The miscellaneous agents may include industrial products, automobile products, deodorants,
glass cleaners, and other domestic products.
[0075] Preferably, the above-mentioned product pressure is 0.3-1.0 MPa at 20°C when a compressed
gas is used as the propellant and at most 0.8 MPa at 35°C when a liquefied gas is
used as the propellant.
[0076] The agent type of the above-mentioned products is not limited to the above-mentioned,
and a liquid, cream, pate, gel, or foam state can be employed, but may preferably
be a cream, pate, or gel state because these highly viscous contents are meritorious
for effectuating the properties of the double pressurized container. Also, such material
solutions, e.g. hair dye, as those which are liable to corrode metal in contact with
themselves.
[0077] The above-mentioned hair dye disclosed in Japanese Patent Application Laid-Open Nos.
Hei-8-231345,
Hei-8-230959,
Hei-7-258045,
Hei-8-301740, and
Hei-26943 contains aqueous hydrogen peroxide has poor container stability and hates contact
with metal, thus being preferably used in a double pressurized container according
to the present invention. That is, aqueous hydrogen peroxide itself is very liable
to decompose and react with metal to give oxygen, thus sometimes producing an abnormal
rise in the inner pressure. To guard against this, as described in the present invention,
it should preferably be charged in an inner bag, to which is then applied a pressure
of the propellant from the surrounding.
[0078] Particularly as for a two-liquid-reactive hair dye, the above-mentioned tandem-type
double pressurized container shown in Fig. 18 may appropriately be used.
[0079] As the first agent, for example, a blend of an oxidizing dye, alkali agent, surfuctant,
etc. is used, and as the second agent, an agent containing an oxidizer for oxidizing
that oxidizing dye is used. That oxidizing dye consists of dye intermediate products
(dye precursors) and couplers providing a variety of color tones given by combinations
with the dye intermediate products. The dye intermediate is made of para components
including, e.g., p-phenylene diamine and p-amino phenol, ortho components including
o-phenylene diamine and o-amino phenol, comprising their derivatives. The coupler
is made of meta-site phenylene diamine, amino phenol, polyhydric phenol, and the like.
[0080] The alkali agent is blended to enhance dying effects and give a light color tone
by permitting concurrent proceeding of oxidized decomposition of melanin grains in
the hair. Also, it acts to keep the oxidizing dye in an alkali state so as to suppress
coloring in storage. The alkali agent may include ammonium water, ammonium hydrogen
carbonate, and mono-ethanol amine.
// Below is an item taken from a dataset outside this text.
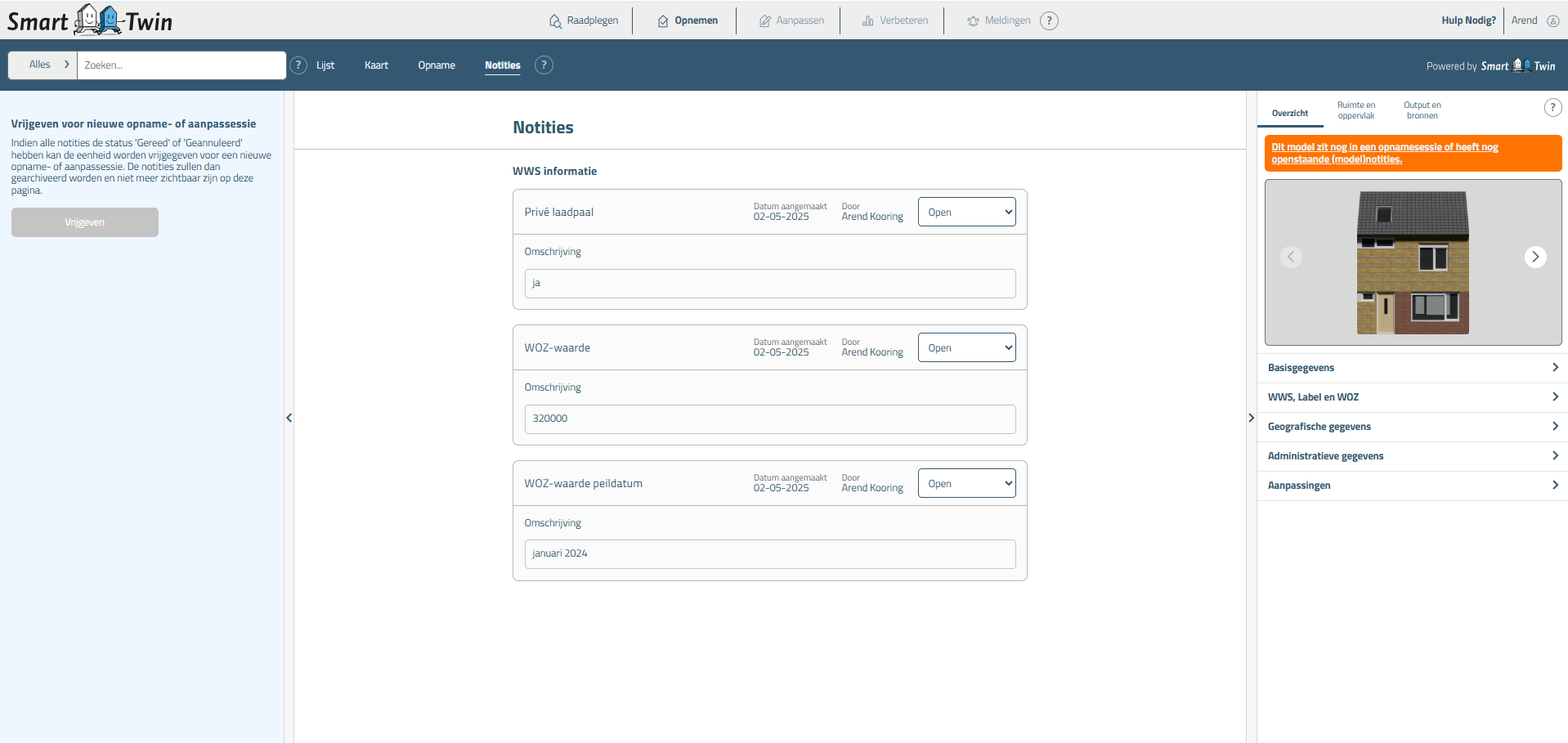Open help icon next to Meldingen
Image resolution: width=1568 pixels, height=743 pixels.
1049,21
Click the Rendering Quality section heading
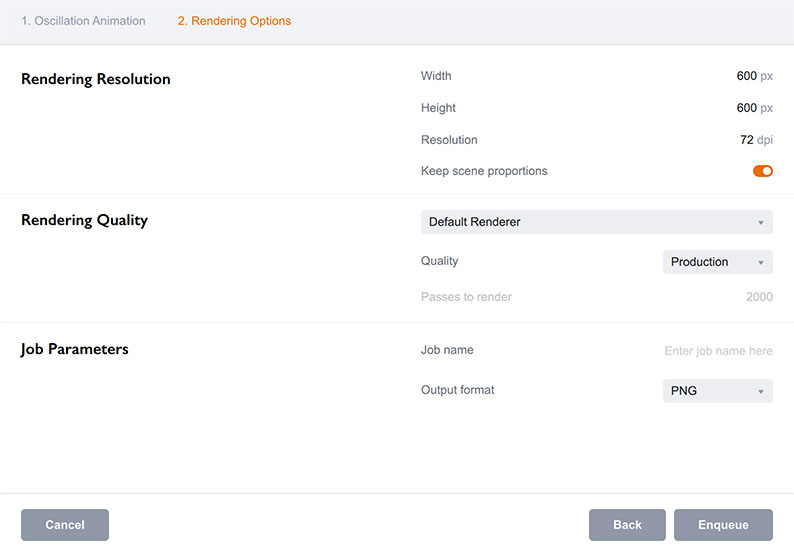794x552 pixels. [x=84, y=220]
Besides the above-mentioned ones, the first agent
may be a blend of resorcinol, used as the oxidizing dye, oreic acid and other fat-and-oil
phase bases, polyoxyethylene (10) orein alcohol ether and other surfactant, isopropyl
alcohol and other solubilizing agents, carboxyvinyl polymer and other thickeners,
and purified water for increasing quantity, antioxidants, and the like. The pH index
of the first agent is typically 8-13 and preferably 9-11 particularly.
[0081] The second agent, on the other hand, uses for example aqueous 30% hydrogen peroxide
as the oxidant, and a purified water, a stabilizer etc. are mixed therewith. The pH
index of the second agent is typically 2-5, preferably 2-4. Also, preferably, the
first and second agents should contain a thickener to adjust their viscosity. They
may also be foamed. Even with this, the ejected liquid would never drop immediately.
Example
[Two-liquid hair dye] gel state
[0082] The container shown in Fig. 13 was prepared two, and each inner bag of these two
containers are charged with the first and second agents of the two-liquid hair dye
and then charged with a nitrogen gas through a gap between the inner bag and the opening
in the container according to a method shown in Fig. 14 and then had the valve crimped.
The product pressure was 0.7Mpa at 20°C, and by ejecting them, the same amount of
contents in a gel state can be ejected.